Treatments may need to be tailored not just to specific cancer types but also to factors distinguishing environments in which they develop
Our environment can have a major impact on how we develop, and it turns out it's no different for cancer cells. In work published in Neoplasia, a team of researchers led by Associate Professor Mikala Egeblad at Cold Spring Harbor Laboratory (CSHL) found that two different mouse models of breast cancer progressed differently based on characteristics of the tumor microenvironment - the area of tissue in which the tumor is embedded.
The tumor microenvironment includes cells and extracellular molecules that support the tumor's growth. Egeblad and her team looked at two types of breast cancer driven by different mutations, and found very different microenvironments. One common factor was the presence of an extracellular protein called matrix metalloproteinase 9 (MMP9). It was expressed at similar levels in tumors from both breast cancer mouse models.
MMP9 previously has been linked to the progression of many types of cancers. When the researchers deleted the Mmp9 gene, they found that the absence of the MMP9 protein delayed tumor onset only in one mouse model, and had no effect in the other model.
Egeblad and her team found that whether MMP9 promoted cancer or not depended on the tumor microenvironment. Specifically, on the presence of another molecule that MMP9 is known to act on, called insulin-like growth factor binding protein 1 (IGFBP-1). "If IGFBP-1 is not there, MMP9 didn't really have an effect, but if it's there, then MMP9 has a role," says Egeblad. This suggests that IGFBP-1 interacts with MMP9 to promote tumor formation.
IGFBP-1 binds insulin-like growth factors (IGFs), which play a role in promoting cancer proliferation. "IGFBP-1 keeps the growth factors sequestered so they can't act on the cancer cells and can't make them proliferate," Egeblad says. "But if MMP9 is present, it degrades these IGFBPs and releases the growth factors." The release of the IGFs then accelerates cancer progression.
Egeblad and her team looked in human cancer databases to see if the interaction between MMP9 and IGFBPs predicted breast cancer prognosis in humans. "We found that IGF-binding proteins are associated with a good prognosis, but if MMP9 is also present, there's no longer good association with survival," Egeblad says.
The study's results have implications for anti-cancer drugs that target MMPs, and may explain why previous clinical trials using MMP inhibitors have failed, Egeblad says. "Maybe you can actually think about using these inhibitors if you better understand their biology," she says. The new study suggests that trials of MMP inhibitors could focus on patients whose tumor microenvironment contains IGFBPs, she says.
++++++++++
Resume the article on how the tumor microenvironment shapes breast cancer progression, starting right after its final sentence.

Recorded information.
++++++++++
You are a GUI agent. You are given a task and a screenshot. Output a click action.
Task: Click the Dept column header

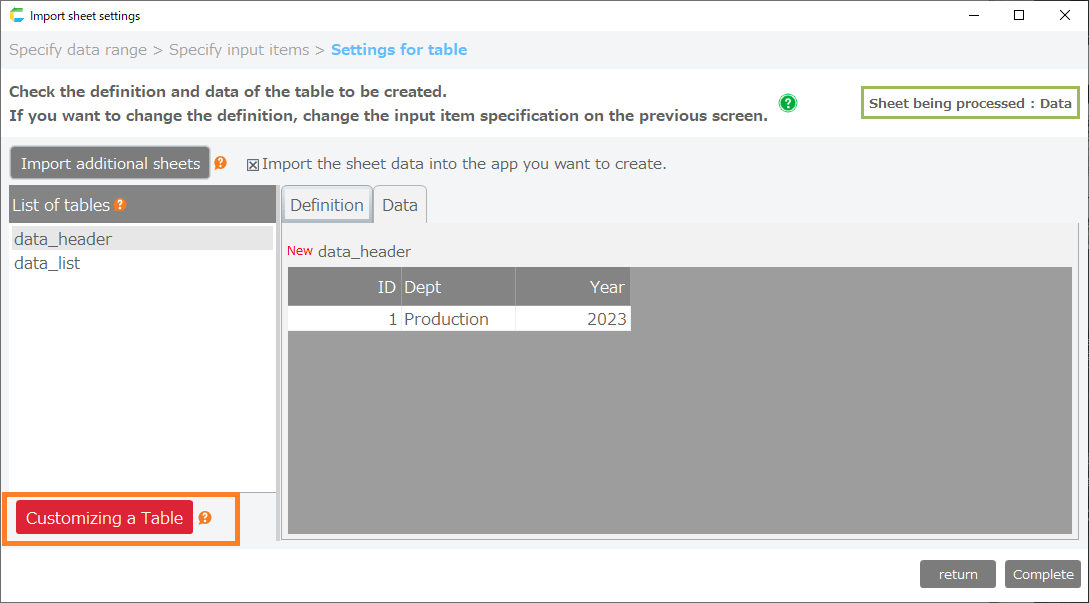[457, 287]
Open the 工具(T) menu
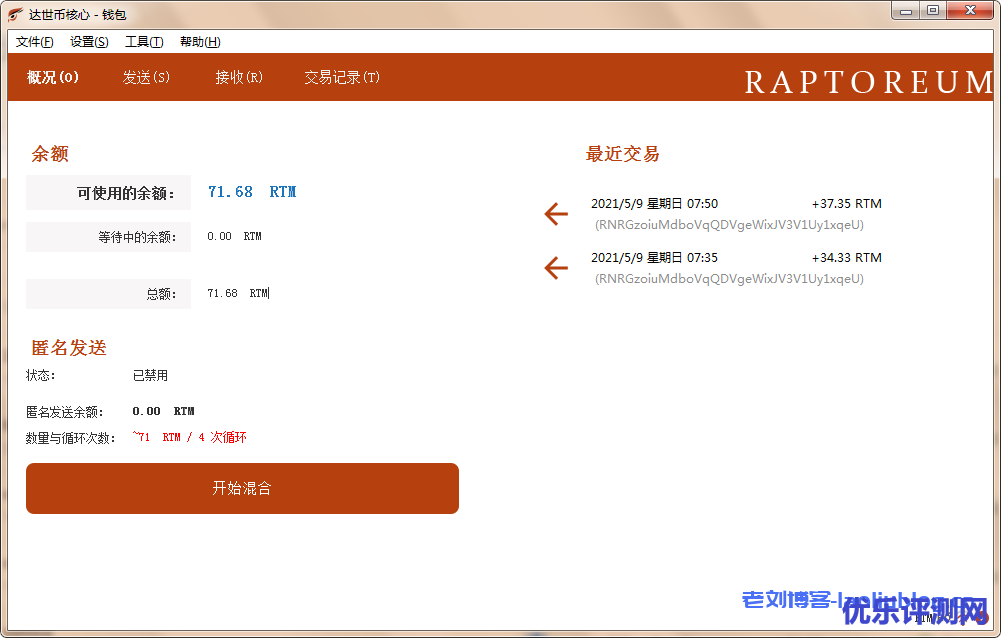This screenshot has width=1001, height=638. [144, 42]
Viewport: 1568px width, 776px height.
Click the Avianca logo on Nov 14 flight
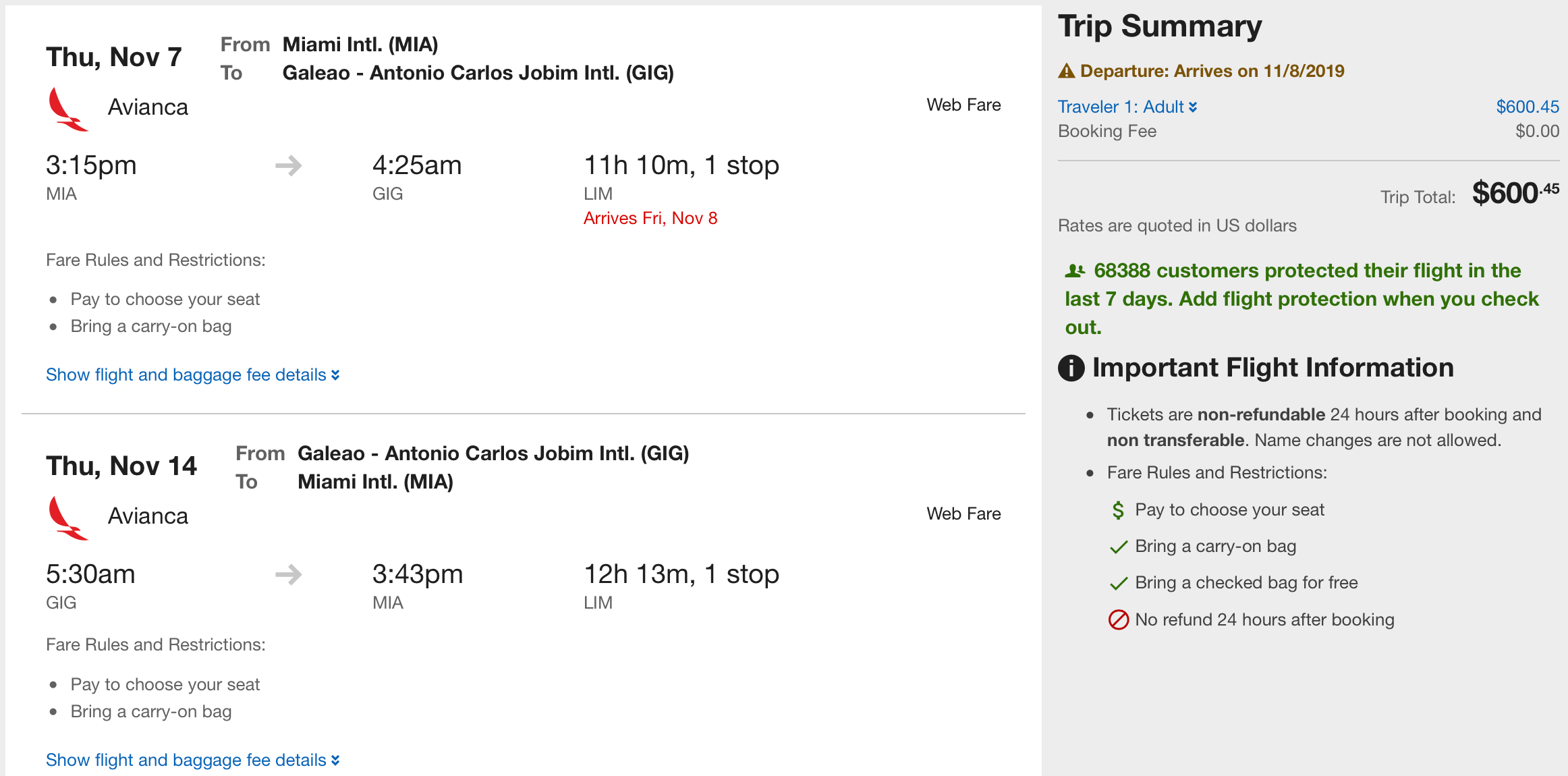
++++++++++
Task output.
More broadly, the research suggests that it may not be enough to see if a particular drug target is present in a certain type of cancer; researchers may also need to look for the presence of the molecules that the drug target acts upon. "It complicates things, but I think biologically it makes a lot of sense. You really need to dig deep and understand mechanistically what the target does," Egeblad says.
The lab's next goal is to look more generally at the differences in microenvironments in different types of cancer. "What we're starting to learn now is that the microenvironments are different in different tumors, and that there is really a very intricate interplay between what's driving the mutations in cancer cells and the type of microenvironment they build around themselves," Egeblad says.
Mikala Egeblad's team showed in mice that the progression of different types of breast cancer was influenced differently by the tissue -- the so-called tumor microenvironment -- in which the tumor is embedded. The tumor microenvironment contains many factors, including immune cells and blood vessels, that communicate with cancer cells and can promote tumor growth. On the left, a breast cancer type called luminal; on the right, a type called triple-negative/basal. The luminal microenvironment has less fibrosis (scar tissue, colored purple) and contains few inflammatory cells embedded within these fibrotic areas or in the surrounding fatty tissue (white). The triple-negative microenvironment contains more inflammatory cells and more fibrosis. Targeting a protein called MMP9, which promotes cancer and is linked with poor prognosis, slowed the course of the triple-negative/basal breast cancer, the one with the more profoundly altered microenvironment, but had no impact on the luminal cancer.